ENREGISTREMENTS:
◇ ◇ ◇ ◇

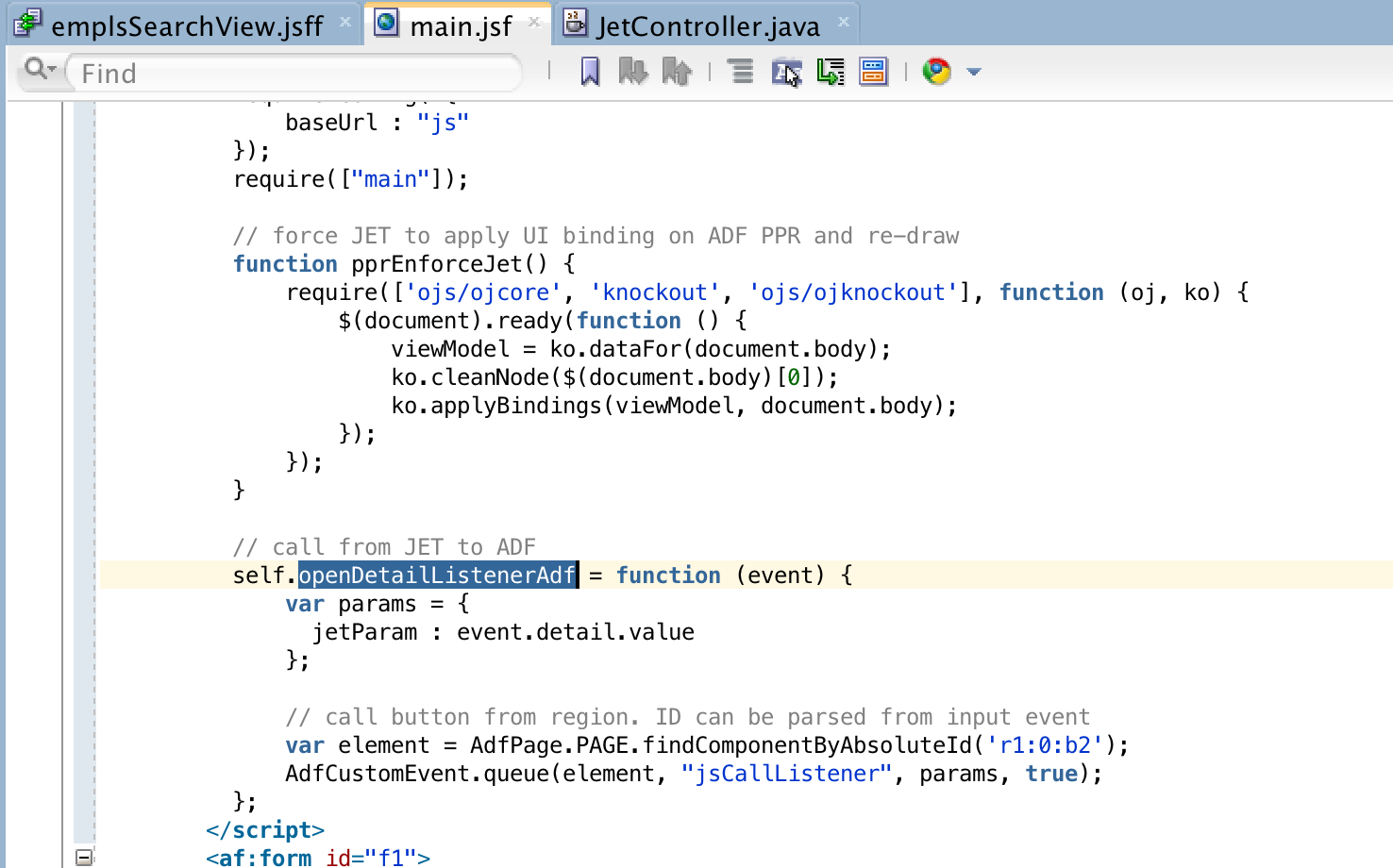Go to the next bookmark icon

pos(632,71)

◇ ◇ ◇ ◇

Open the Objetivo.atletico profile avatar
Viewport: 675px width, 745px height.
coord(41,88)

◇ ◇ ◇ ◇

OBJECTIF:
Exprimez en CSV à deux colonnes, « demande » et « reponse », le passage qui va de la ligne contenant « Open the Objetivo.atletico profile avatar » jusqu'à celle contenant « coord(41,88) », bornes comprises. Mettez une ligne par enregistrement, avec chaque champ entre guillemets et les retours à la ligne remplacés par des espaces.

RÉPONSE:
demande,reponse
"Open the Objetivo.atletico profile avatar Viewport: 675px width, 745px height.","coord(41,88)"